• **Your assignment**
Your response should be a copy of each line in the listing below that includes the word "Given".

Segment Start: Working data

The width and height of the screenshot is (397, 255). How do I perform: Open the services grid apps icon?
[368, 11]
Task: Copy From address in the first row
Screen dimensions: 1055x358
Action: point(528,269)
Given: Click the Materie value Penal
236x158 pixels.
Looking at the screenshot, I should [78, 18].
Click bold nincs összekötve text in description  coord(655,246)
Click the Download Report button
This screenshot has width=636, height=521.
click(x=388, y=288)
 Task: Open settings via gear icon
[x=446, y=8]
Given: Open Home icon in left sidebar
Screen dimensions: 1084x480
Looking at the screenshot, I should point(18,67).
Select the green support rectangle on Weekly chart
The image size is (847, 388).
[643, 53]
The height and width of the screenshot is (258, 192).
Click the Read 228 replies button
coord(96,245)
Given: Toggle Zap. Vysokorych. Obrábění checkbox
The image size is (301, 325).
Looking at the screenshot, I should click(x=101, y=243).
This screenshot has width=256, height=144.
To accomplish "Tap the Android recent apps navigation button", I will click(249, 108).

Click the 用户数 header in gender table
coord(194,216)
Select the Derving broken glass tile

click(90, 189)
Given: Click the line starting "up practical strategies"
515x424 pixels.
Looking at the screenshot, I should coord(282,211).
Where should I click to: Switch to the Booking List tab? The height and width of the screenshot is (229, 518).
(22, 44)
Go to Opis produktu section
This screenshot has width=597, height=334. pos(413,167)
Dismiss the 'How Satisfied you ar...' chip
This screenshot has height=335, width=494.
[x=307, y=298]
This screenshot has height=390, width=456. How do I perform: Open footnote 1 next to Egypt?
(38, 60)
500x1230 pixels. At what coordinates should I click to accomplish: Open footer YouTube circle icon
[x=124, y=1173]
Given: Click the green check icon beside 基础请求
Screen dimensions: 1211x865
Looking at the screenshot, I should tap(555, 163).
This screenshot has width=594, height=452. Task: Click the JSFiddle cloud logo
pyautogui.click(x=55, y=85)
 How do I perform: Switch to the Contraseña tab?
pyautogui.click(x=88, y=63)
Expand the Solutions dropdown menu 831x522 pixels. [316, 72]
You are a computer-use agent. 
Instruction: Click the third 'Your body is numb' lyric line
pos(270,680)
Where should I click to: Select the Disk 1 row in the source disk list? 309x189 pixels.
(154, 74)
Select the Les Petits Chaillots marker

Segment End: Working data

• **Task solution**
Given: Click the Materie value Penal
Given: Open Home icon in left sidebar
Given: Toggle Zap. Vysokorych. Obrábění checkbox
Given: Click the line starting "up practical strategies"
Given: Click the green check icon beside 基础请求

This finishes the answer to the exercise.